The easier it is for a customer to spend money, the better. They want to get served quickly (no queues) and pay conveniently. We asked the POS experts at Vend to give us some pointers.

For a smooth checkout experience, consider:

  • accepting multiple payment types: modern POS systems generally accept cards, but there are other options to consider (more below)
  • issuing paperless receipts: hard-copies are a pain to keep track of and aren’t very green
  • going to them with a mobile checkout (or even offering self-checkout): you can run most modern POS systems through any wifi-enabled device

Accepting multiple payment types

Today’s consumers use more than just cash or cards. There are mobile payments, gift cards, and even alternative payment methods like lay-by and ‘buy now, pay later’. Think about what your customers want. You may lose sales if you’re not providing it. 

For example, high-priced items are more likely to sell if you offer ‘buy now, pay later’, while younger consumers like to make mobile payments.

Fees for accepting payments

Accepting certain types of payments will cost your business money.

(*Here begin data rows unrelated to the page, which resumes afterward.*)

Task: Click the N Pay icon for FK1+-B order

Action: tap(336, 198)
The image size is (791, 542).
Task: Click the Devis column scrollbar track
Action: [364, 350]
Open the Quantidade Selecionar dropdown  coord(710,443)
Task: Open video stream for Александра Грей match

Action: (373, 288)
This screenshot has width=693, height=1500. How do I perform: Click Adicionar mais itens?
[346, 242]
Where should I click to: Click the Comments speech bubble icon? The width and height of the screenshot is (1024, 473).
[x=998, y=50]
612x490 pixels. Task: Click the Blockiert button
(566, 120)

The companies that process the transactions for you generally take a cut of each sale. It works out to about 2% to 4% for processing cards or automated clearing-house payments.

Don’t forget to enter these charges into your general ledger as a business cost. Preferably assign each one to a specific transaction, so you can calculate the true profit on those sales. Online accounting software can do this for you.

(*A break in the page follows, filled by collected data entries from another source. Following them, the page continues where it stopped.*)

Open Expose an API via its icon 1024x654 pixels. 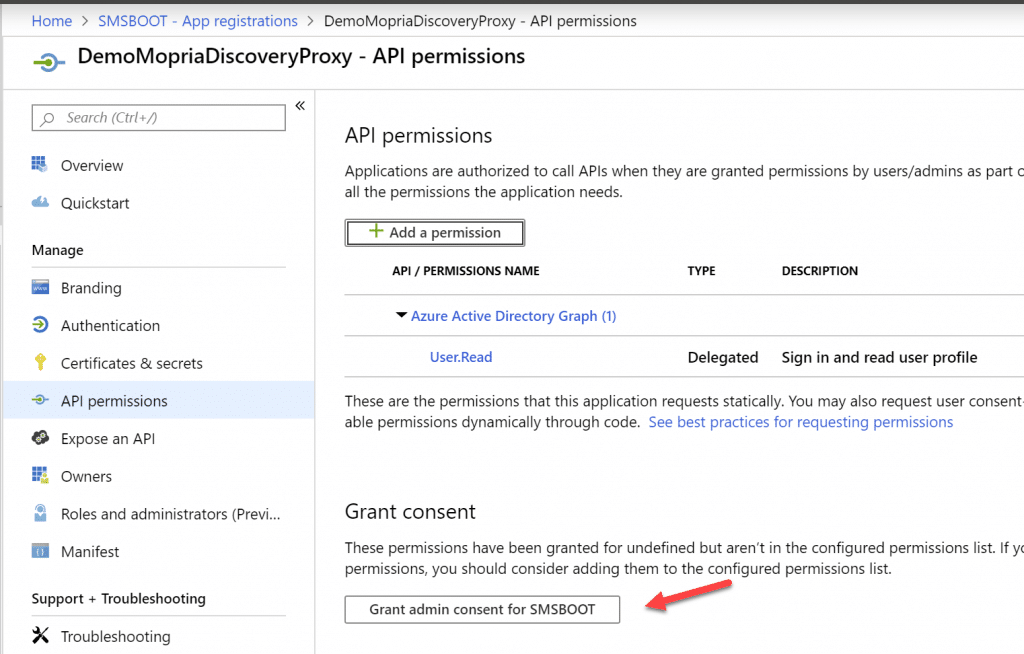point(40,438)
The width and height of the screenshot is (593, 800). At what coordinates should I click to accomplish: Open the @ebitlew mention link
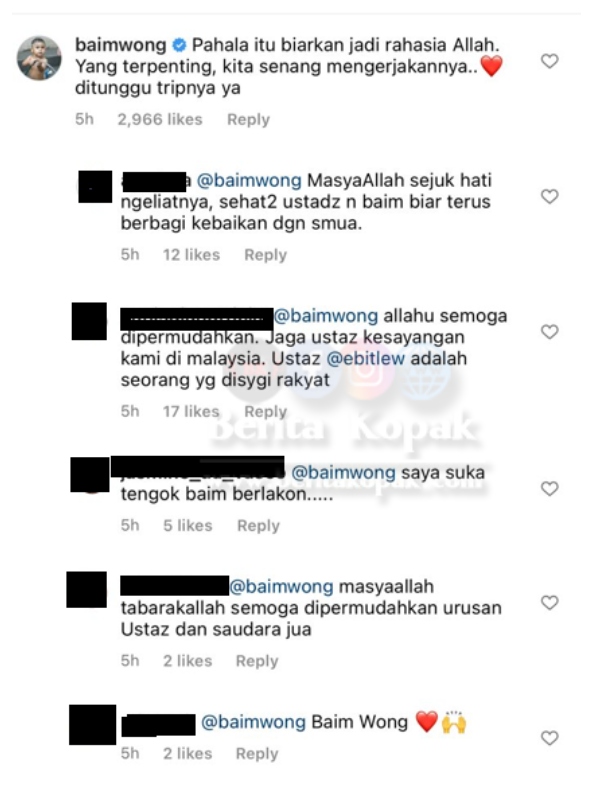[365, 358]
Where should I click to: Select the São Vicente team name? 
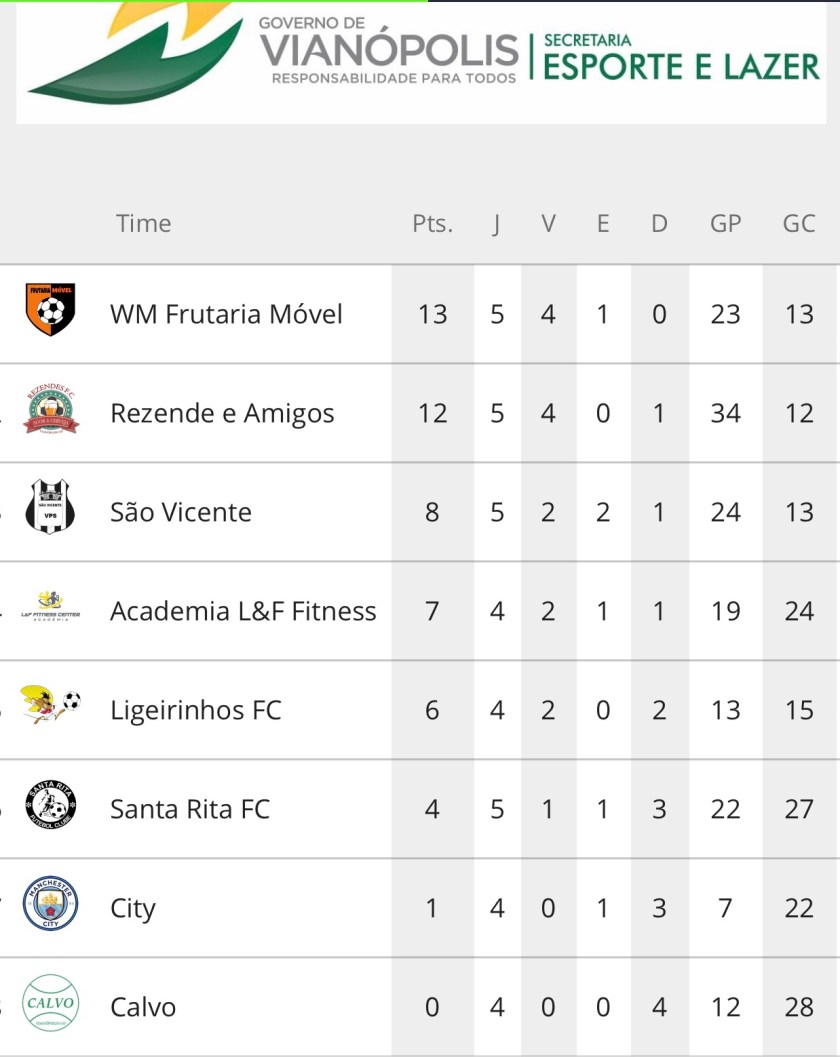pyautogui.click(x=181, y=512)
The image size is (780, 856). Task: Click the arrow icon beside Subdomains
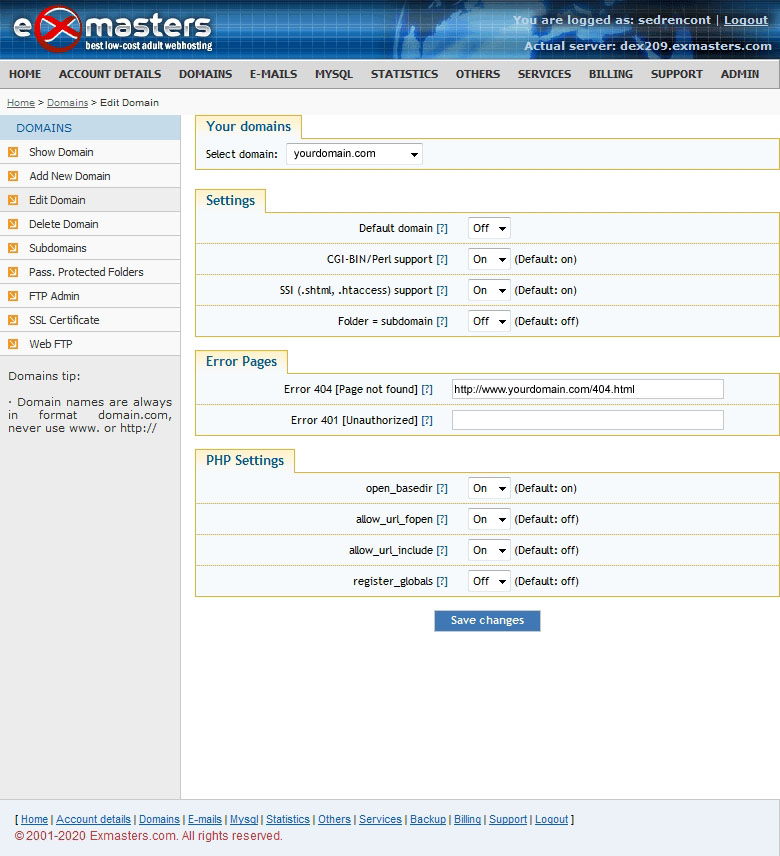coord(13,248)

How POS process helps you manage the business

A good point of sale system doesn’t just ring up sales and take payments. It records key details of each sale, such as the date, value, and product/s sold. 

This information allows you to see:

what's selling
what's to reorder
what's profitable
business income

Making POS easier on you

A digital POS system will capture the key data on each sale. It can also copy that information to all the places you need the information – such as your sales report, inventory ordering system, and business accounts. It will save you a ton of back-office work.

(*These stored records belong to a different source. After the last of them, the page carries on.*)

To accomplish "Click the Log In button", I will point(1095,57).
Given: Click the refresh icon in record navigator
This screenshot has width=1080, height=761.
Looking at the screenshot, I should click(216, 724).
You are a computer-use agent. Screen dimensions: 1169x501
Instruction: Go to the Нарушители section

Selling is about more than the sale

As you can see, point of sale is not just a way to charge customers. It’s a vital cog in the management of your business, and potentially avoids a big bottleneck for your business – because it can help cut back on a lot of bookkeeping. That’s why it pays to look for automated systems that can both speed up your sales process, and take care of all the admin for you.

Plus you can use a good POS to capture customer details and build a relationship that goes beyond the one-time transaction.

Chapter 4: Selling online

Selling while you sleep is the dream, and that’s just what ecommerce promises to do for you. But does it work? Is it worth trying? And how exactly do you go about selling online?